I love my children, and literally for as long as I can remember I have looked forward to being a mama. I practiced on my little brother from the time I was five. Then I was everybody's favorite and most reliable babysitter (if I do say so myself...). Then I had "favorite little kids" that I would invest myself in as a young adult. I've always loved children.
So it is with a bewildered heart that I find myself, over and over again, feeling put out and put upon, annoyed, overwhelmed, distracted, frustrated, like my plans are being held up because of my children. I have my own agenda, and over and over again, because of them, I feel foiled again!
These are real feelings.
Regularly, I see Facebook posts from friends who seem to just adore everything about being mamas, getting Warm Fuzzies all the time as they look at and interact with their children. These girls all just seem to embody "mother" in all the best ways. To lay their lives down for the sakes of their children is one of their greatest joys.
And I'm over here like, "What is this? Why don't my kids get it that they're supposed to be perfect already? I want to love being their mama, but they're messing it up for me!"
Remember, I love my children. But these are ugly, real feelings.
Talk about my own worst enemy.
I am so, so selfish. And I wrestle with my own selfishness all the time, because when I go ahead and get around to acknowledging it's there and a Big Problem, I still just want things my way. I'm having an argument in my head between the proverbial angel and demon, all the while knowing the right thing to do, and just stubbornly sticking with the demon.
I remember almost eight years ago, a pastor praying prophetically over Andy and me, assuring us both that these (yet unborn) kids of ours would follow the Lord all the days of their lives--but that it would NOT be easy--we could not just sit back and say "we got a word from the Lord (about this)"--it would be HARD WORK training our children in the paths of righteousness.
It IS hard work. But I have always thought of it as hard physical work, directed toward shaping my children.
It didn't occur to me that the hardest work might be primarily spiritual, and primarily within myself.
Sanctification is Hard Work. But if I don't deal with myself more than anybody else, I'm not only a hypocrite who doesn't actually grasp unconditional love and grace--but my kids know it. They are perceptive little buggers.
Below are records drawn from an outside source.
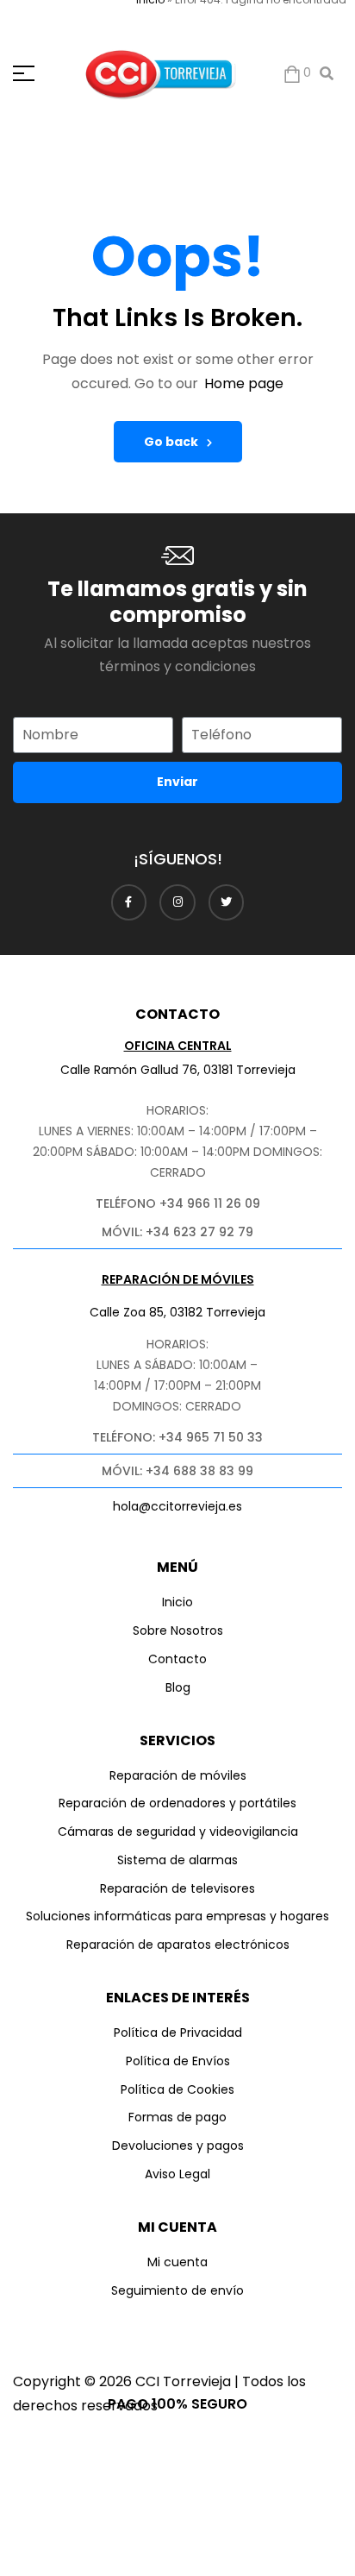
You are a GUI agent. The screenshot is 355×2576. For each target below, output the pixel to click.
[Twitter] (227, 902)
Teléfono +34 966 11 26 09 (178, 1203)
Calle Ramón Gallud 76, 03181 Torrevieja (178, 1069)
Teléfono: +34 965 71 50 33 (177, 1437)
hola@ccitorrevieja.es (177, 1506)
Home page (243, 383)
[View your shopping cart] (292, 73)
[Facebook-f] (129, 902)
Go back (171, 441)
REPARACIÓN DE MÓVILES (178, 1279)
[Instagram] (177, 902)
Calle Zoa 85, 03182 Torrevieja (177, 1312)
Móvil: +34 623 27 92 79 (177, 1232)
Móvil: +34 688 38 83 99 (177, 1471)
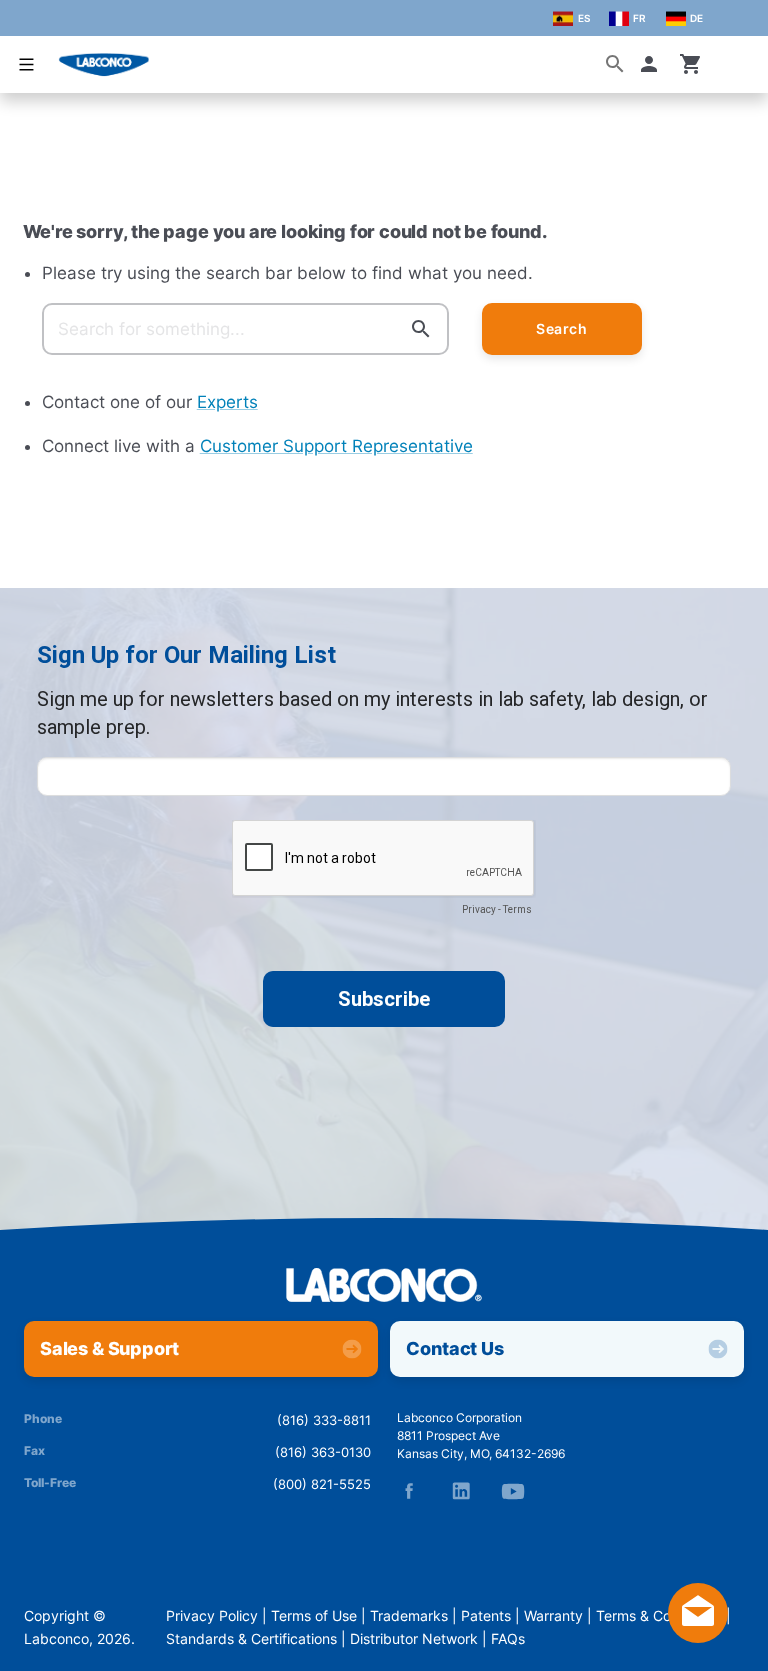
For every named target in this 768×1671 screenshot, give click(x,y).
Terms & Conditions (659, 1616)
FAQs (508, 1639)
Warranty (553, 1616)
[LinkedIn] (461, 1491)
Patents (486, 1616)
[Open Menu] (26, 64)
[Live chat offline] (698, 1637)
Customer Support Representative (336, 446)
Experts (227, 402)
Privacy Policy (212, 1616)
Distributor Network (414, 1639)
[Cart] (691, 64)
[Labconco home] (384, 1286)
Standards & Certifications (251, 1639)
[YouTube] (513, 1491)
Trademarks (409, 1616)
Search (561, 329)
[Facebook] (409, 1491)
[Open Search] (615, 64)
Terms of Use (314, 1616)
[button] (653, 64)
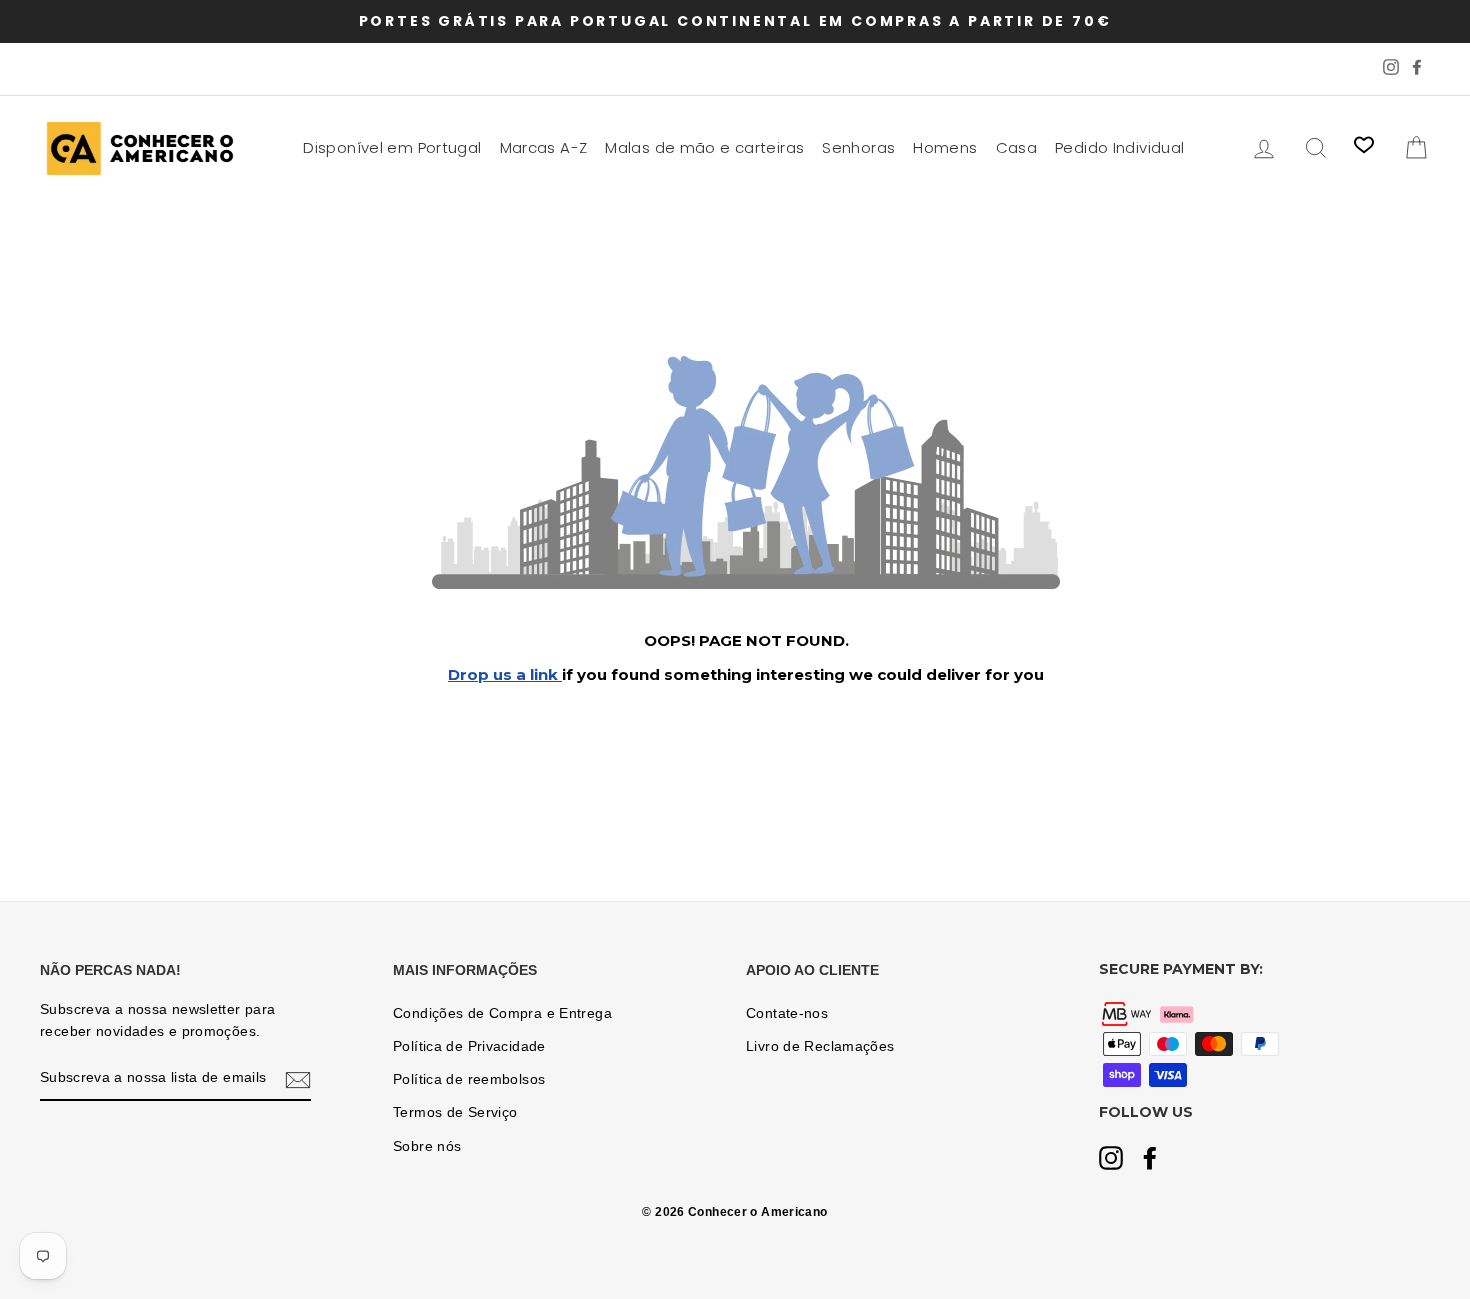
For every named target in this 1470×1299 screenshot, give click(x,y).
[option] (735, 21)
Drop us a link (505, 674)
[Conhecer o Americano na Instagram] (1111, 1160)
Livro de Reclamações (820, 1046)
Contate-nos (787, 1013)
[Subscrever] (298, 1079)
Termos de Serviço (455, 1112)
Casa (1017, 147)
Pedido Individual (1119, 147)
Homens (945, 147)
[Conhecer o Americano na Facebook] (1150, 1160)
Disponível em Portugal (392, 147)
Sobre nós (427, 1146)
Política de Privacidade (469, 1046)
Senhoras (858, 147)
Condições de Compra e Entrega (502, 1013)
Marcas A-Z (544, 147)
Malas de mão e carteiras (704, 147)
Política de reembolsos (469, 1079)
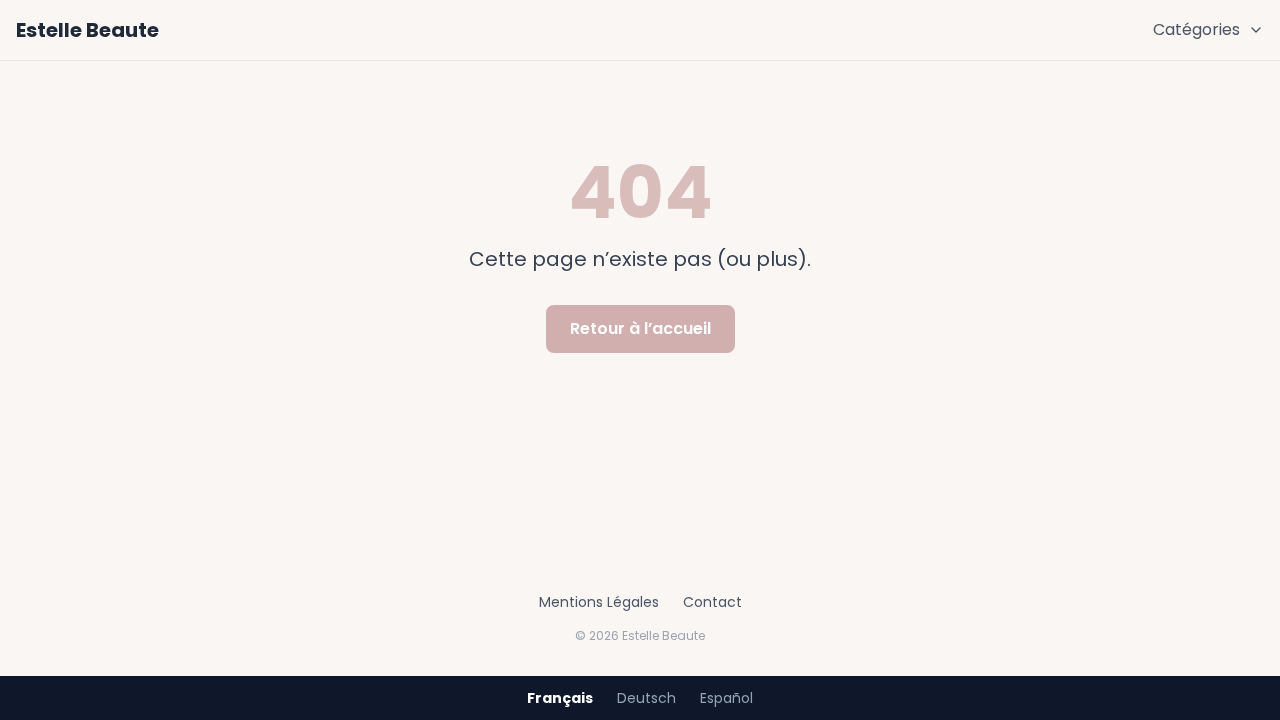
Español (726, 698)
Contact (712, 602)
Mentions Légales (599, 602)
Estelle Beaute (87, 30)
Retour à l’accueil (640, 328)
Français (560, 698)
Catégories (1196, 29)
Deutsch (646, 698)
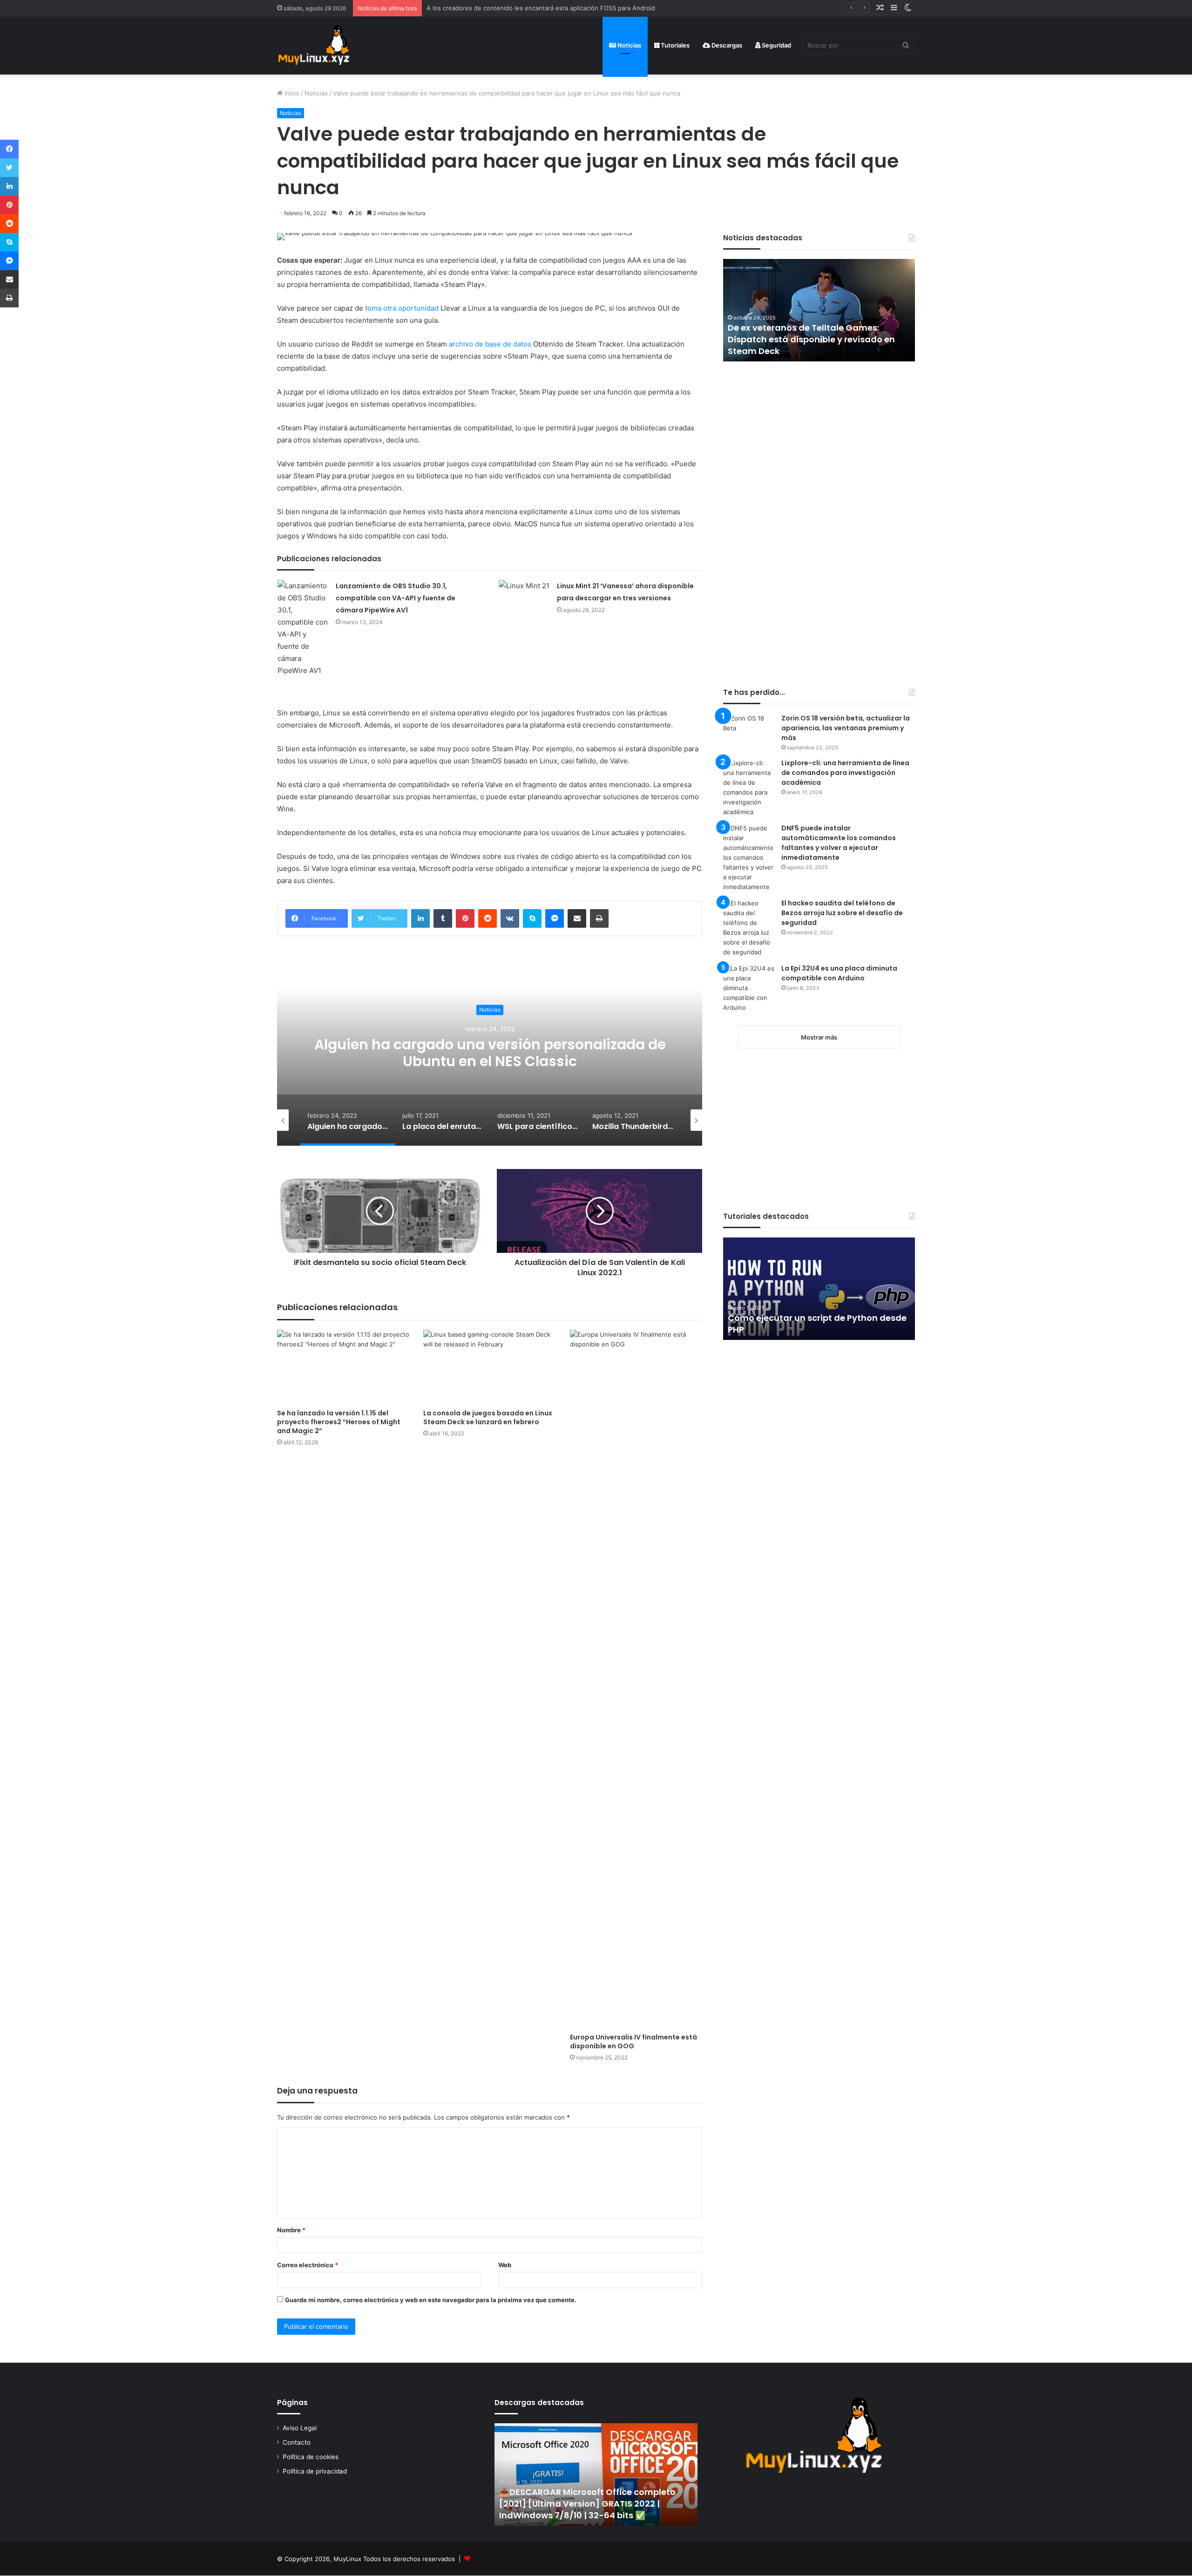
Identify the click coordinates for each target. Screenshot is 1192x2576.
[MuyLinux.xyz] (313, 45)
"Cleanse your hands, you sinners, and purify your hearts, you double-minded. Be wretched and mourn and weep. Let your laughter be turned to mourning and your joy to gloom. Humble yourselves before the Lord, and He will exalt you." James 4:8b-10
"Search me, O God, and know my heart! Try me, and know my thoughts! See if there be any grievous way in me, and lead me in the way everlasting!" Psalm 139:23-24
"I will sprinkle clean water on you, and you shall be clean from all your uncleannesses, and from all your idols I will cleanse you. And I will give you a new heart, and a new spirit I will put within you. And I will remove the heart of stone from your flesh and give you a heart of flesh." Ezekiel 36:25-26
Oh, and there's a happy paradox: it is through all the (genuine, heart-wrenching) wretchedness that Undivided Joy is born.
I am (very, very slowly) learning. Jesus, bring me from head knowledge to a heart of flesh.